The first phase of the Merge started on September 6, when the Bellatrix hard fork went live, which prepared the blockchain. Afterward, all that was left to do was wait for the Terminal Total Difficulty block to be mined, which would set off the so-called Paris upgrade. This just happened earlier today.

So, what exactly changed? Ethereum’s PoW system worked by having crypto miners compete to write transactions to its ledger by solving cryptographic puzzles (earning Ether in exchange). This process was extremely energy intensive, with a single Ethereum transaction requiring 200 kWh, comparable to what a US household uses in a week. In fact, the whole network used around 78 TWh a year, about as much as Chile.

On the other hand, the new PoS algorithm requires validators to hold and stake tokens (min. 32 ETH in this case). It works in a similar way to lottery tickets. The more ETH you stake, the more likely you are to get picked to write a block of transactions to Ethereum’s digital ledger, which would earn you rewards. This system is significantly more efficient, with the Ethereum network expected to consume over 99.9% less energy.

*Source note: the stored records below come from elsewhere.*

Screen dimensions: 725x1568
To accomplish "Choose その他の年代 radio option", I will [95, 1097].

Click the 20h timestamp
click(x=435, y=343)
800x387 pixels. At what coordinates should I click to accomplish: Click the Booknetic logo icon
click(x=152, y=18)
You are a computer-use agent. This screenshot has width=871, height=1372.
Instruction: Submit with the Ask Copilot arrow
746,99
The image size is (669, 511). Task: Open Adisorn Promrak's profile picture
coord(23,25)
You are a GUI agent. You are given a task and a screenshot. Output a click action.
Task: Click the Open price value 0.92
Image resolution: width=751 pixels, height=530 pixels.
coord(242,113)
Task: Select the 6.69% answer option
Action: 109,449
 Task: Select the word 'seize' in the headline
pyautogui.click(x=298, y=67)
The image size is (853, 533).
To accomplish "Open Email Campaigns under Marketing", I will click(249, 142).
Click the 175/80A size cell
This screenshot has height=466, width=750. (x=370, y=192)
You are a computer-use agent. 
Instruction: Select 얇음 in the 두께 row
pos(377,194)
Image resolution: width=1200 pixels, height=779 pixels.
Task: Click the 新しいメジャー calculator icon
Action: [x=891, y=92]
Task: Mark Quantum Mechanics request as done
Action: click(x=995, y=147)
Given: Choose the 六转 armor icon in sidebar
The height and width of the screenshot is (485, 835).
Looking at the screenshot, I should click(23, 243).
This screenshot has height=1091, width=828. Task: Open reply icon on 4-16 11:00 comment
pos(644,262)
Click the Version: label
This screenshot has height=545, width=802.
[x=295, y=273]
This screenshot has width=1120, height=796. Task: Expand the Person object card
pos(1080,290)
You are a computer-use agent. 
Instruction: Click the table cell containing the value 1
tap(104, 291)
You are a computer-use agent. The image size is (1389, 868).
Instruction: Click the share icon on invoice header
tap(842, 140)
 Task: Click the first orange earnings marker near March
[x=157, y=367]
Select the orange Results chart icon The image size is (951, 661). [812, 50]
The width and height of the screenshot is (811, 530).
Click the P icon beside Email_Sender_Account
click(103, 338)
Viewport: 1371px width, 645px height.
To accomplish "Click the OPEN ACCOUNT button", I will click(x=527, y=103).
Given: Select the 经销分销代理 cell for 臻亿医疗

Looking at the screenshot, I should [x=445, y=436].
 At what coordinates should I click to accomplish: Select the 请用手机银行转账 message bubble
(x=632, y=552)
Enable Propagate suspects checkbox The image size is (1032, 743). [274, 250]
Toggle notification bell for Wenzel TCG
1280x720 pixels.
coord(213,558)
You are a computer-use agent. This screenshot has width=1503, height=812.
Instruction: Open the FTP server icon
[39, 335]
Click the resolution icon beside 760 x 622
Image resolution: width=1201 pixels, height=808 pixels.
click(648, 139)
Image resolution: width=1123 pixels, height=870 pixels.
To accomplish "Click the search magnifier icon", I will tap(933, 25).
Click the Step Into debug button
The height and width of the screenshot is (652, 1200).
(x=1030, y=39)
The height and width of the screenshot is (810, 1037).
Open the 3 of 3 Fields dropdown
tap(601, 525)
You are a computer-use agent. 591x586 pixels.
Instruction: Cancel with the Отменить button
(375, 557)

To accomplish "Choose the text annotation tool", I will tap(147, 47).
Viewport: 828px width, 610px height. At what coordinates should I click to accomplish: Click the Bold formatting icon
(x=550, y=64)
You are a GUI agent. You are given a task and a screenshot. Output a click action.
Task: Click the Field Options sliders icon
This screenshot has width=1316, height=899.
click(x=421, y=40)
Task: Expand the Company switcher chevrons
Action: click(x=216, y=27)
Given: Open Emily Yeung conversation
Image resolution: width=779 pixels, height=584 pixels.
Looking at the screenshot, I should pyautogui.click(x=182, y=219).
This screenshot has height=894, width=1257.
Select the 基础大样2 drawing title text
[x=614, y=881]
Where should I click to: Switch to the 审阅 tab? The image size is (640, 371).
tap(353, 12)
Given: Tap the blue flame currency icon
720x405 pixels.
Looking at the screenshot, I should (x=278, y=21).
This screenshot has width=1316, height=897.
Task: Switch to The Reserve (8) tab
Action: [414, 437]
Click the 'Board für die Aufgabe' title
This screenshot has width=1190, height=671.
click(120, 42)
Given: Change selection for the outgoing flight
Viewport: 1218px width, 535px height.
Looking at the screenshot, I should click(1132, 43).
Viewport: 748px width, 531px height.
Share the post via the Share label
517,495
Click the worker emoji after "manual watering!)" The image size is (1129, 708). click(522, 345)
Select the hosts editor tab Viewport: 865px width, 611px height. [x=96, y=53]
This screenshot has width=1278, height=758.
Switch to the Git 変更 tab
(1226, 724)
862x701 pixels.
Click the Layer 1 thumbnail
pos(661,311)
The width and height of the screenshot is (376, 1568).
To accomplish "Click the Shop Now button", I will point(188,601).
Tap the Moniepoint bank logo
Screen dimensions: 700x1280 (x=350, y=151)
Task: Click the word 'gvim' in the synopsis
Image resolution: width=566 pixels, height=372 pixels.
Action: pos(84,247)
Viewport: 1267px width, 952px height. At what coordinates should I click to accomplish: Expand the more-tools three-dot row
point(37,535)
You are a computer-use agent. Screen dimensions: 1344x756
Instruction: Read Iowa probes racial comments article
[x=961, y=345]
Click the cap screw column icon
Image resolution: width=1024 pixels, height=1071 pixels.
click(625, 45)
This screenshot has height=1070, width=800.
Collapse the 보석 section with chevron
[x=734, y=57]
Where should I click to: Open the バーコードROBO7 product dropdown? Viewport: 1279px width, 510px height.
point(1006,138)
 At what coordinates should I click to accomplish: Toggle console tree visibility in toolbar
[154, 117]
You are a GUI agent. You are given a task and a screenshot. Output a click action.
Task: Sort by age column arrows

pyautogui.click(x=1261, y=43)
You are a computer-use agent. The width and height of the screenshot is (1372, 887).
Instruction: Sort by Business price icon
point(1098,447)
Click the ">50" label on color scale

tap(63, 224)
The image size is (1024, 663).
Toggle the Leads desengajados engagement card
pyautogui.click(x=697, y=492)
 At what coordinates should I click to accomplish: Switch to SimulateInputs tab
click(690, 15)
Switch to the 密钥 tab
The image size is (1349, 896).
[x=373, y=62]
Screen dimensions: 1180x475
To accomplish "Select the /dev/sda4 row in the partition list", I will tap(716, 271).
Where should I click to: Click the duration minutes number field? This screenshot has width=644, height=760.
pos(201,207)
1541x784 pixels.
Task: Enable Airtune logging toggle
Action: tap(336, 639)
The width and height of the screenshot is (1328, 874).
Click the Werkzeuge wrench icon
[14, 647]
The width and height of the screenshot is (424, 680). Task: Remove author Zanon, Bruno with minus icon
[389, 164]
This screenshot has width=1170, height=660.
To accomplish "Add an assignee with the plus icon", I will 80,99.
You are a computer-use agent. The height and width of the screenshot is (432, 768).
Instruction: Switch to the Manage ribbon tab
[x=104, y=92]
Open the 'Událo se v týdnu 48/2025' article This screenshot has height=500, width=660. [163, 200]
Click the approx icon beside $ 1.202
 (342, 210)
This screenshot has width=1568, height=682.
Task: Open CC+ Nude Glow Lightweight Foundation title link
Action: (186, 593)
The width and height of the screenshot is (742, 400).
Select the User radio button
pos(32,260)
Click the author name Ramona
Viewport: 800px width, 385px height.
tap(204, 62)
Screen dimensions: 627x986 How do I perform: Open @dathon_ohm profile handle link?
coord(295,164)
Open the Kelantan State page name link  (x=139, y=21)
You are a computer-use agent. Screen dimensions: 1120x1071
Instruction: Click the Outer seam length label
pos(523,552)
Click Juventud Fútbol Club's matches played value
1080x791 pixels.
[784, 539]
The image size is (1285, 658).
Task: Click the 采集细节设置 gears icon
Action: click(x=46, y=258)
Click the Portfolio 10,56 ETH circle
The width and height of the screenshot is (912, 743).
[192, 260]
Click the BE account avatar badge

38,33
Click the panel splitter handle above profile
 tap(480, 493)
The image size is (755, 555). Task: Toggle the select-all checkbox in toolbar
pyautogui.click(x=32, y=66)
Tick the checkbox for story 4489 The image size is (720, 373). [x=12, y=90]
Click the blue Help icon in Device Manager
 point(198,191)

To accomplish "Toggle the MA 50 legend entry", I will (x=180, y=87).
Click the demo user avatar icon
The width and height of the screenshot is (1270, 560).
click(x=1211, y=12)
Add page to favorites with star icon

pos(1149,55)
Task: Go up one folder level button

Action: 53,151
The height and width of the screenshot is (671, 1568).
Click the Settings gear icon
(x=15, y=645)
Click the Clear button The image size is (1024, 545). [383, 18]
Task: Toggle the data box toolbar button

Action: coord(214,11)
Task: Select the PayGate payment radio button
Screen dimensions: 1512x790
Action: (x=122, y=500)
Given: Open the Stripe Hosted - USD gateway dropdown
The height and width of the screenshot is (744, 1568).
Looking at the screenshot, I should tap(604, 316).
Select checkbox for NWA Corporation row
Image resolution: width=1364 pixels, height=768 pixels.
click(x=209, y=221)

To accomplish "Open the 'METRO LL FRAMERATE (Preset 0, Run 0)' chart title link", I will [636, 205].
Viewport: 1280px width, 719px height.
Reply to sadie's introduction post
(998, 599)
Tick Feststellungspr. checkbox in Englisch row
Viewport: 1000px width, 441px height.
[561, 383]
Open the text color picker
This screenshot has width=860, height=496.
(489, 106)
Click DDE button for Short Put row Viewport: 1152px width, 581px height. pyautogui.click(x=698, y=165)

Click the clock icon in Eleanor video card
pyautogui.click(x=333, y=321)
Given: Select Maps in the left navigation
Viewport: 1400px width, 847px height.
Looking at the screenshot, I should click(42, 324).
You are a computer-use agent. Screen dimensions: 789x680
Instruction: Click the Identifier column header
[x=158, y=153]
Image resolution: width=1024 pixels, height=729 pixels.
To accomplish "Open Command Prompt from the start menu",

In turn, this will reduce global electricity consumption by 0.2%.

The Merge is also good news for gamers, as phasing out mining will hopefully avoid another GPU drought like the one we experienced in the past two years. Ethereum miners reportedly generated $733 million in revenue last month. Some will move to other GPU-mineable currencies, while others will sell their rigs to recoup investments. Due to this, used graphics card prices are likely to drop even more, though you should be wary of buying one as they come without a warranty and have been running at full load for weeks or months.